Once someone has recovered from the COVID-19 would they develop a resistance or still be susceptible?
“We don’t have a firm answer for that. The belief is, yes, they’re going to go into the resistant bucket. They will not get it again, but we don’t know for how long.
“We don’t know how long the immunity is to this particular virus. We obviously haven’t had infections long enough to understand that, so that will take some time to figure out.
“It probably will not be lifelong immunity, but again we don’t have to have perfect immunity we just have to get 40%, 50%, 60% of the population immune and that herd immunity will drop the severity of the disease and keep this to a dull roar.”
Can there be transmission through the supply chain?
“We don’t tend to think of respiratory pathogens moving through supply chains very well. We think about foodborne pathogens because you ingest that. Is it possible? Yes. Is it probable? Probably not.

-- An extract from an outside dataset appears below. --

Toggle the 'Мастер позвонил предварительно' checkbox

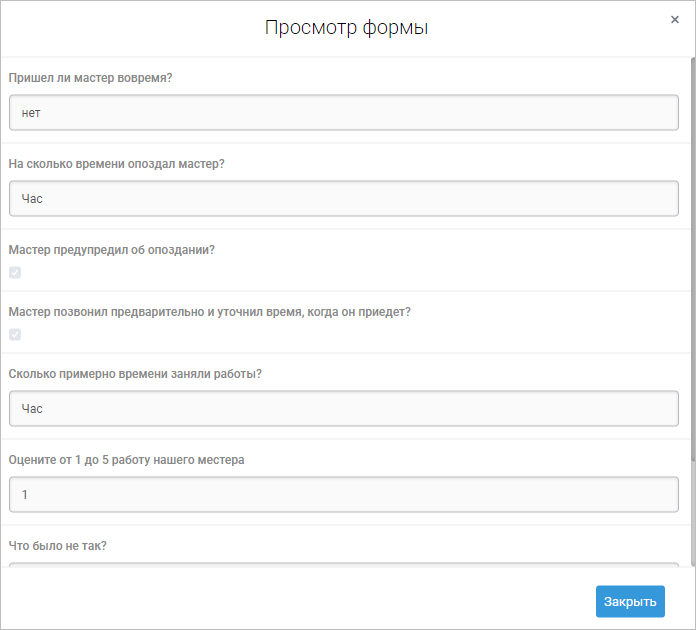tap(15, 335)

“We don’t know, but if I just sit back and say as a scientist who thinks about disease transmission all the time, there’s a lot of things that are possible and certainly in the pig world we worry about possible a lot.
“But here we really have to worry about the probable and put the foot down and stomp out where the probable is. Probable is really person-to-person contact that that’s what we need to continue to work on.”